A Christian vision for Artificial Intelligence

Artificial Intelligence Wiki

by Peter Ladd, CARE

The technology revolution led by developments in artificial intelligence, which will change everything. I mean everything. There is no point in debating whether this technological revolution is a good or bad thing. Just know it is a ‘thing’. In fact, it is ‘the thing’.”

Those are the words of Tony Blair from his essay this week, ‘The Labour Party is playing with fire over its future and the future of the country’. There was probably enough in the essay to merit an opinion-piece of its own, but having written various articles in recent weeks about Labour’s navel-gazing and the debates over its future, we’ve decided to leave well-alone (although for any politicos who are interested, both Andy Burnham, in ‘The Times’, and Wes Streeting, in ‘The Guardian’, have written responses of their own).

Whatever you may think of him, in a political age which is light on serious thinkers, Tony Blair is worth listening to, and I agreed with much of what he had to say.

His piece makes many salient points – particularly around the lack of a coherent vision, the rise in short-term thinking, the UK’s need to maintain global alliances, and Labour’s failure to create growth by pursuing anti-growth personalities – but one of the consistent themes is the rise of Artificial Intelligence. Although questions have been raised around the former PM’s links to American funding and whether he has a vested interest in the topic, his diagnosis is difficult to disagree with:

“It will displace jobs, though creating new ones, but no one yet knows the full consequence. Companies and countries will rise or fall on the back of it.
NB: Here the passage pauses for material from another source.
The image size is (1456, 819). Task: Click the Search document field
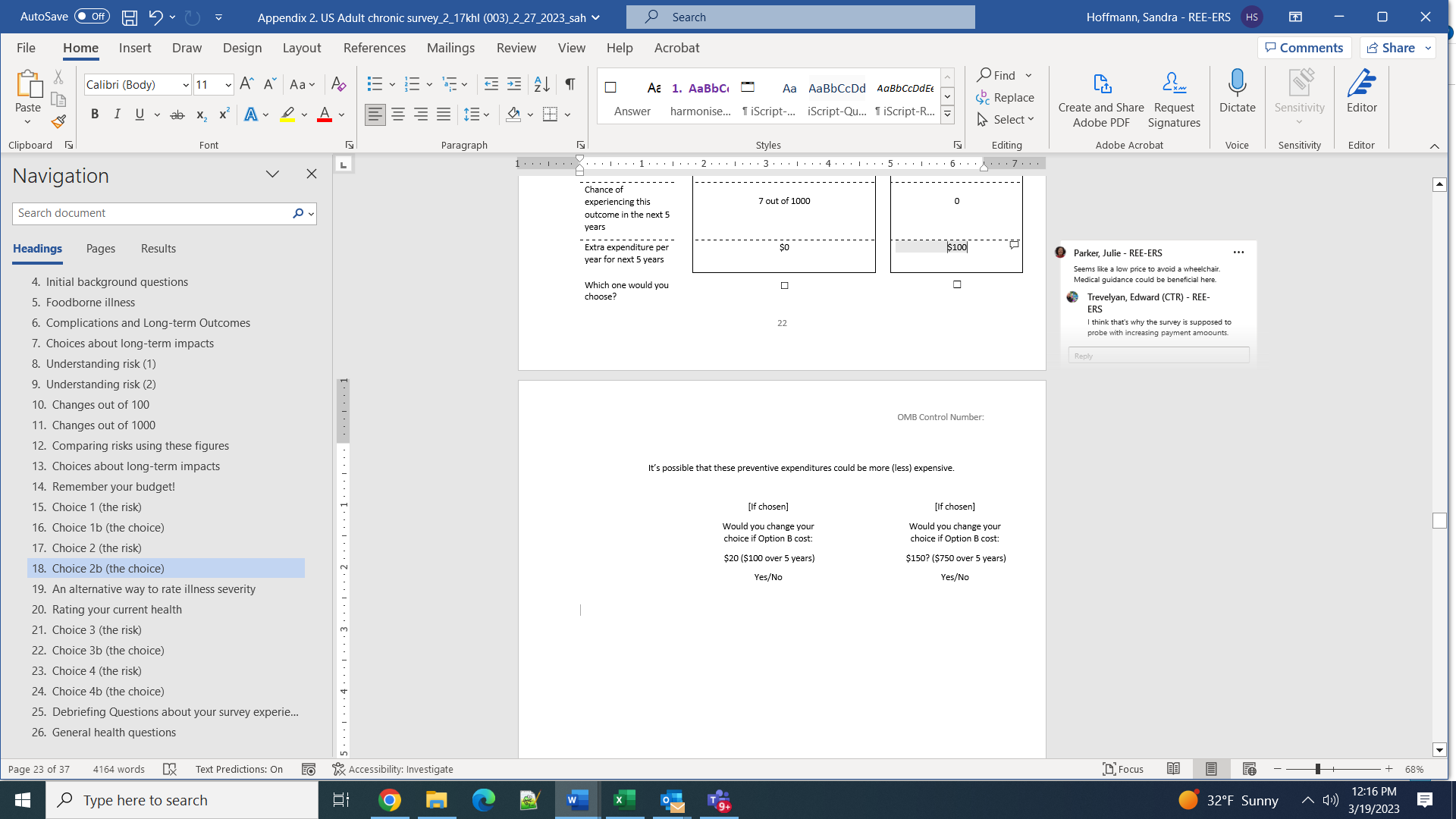152,213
It will revolutionise the private sector and should in time revolutionise public services and government. Yet people in most countries, including Britain, have no idea what is about to hit them.

This doesn’t obviate the need for immediate policies in familiar areas like immigration or taxation. But it will, in time, change even those.

Think of how Britain was in 1826 and how different it was in 1926. And then in 2026. This is the scale of change but in dramatically faster time.

Governments – any government – must find their place in this new world.”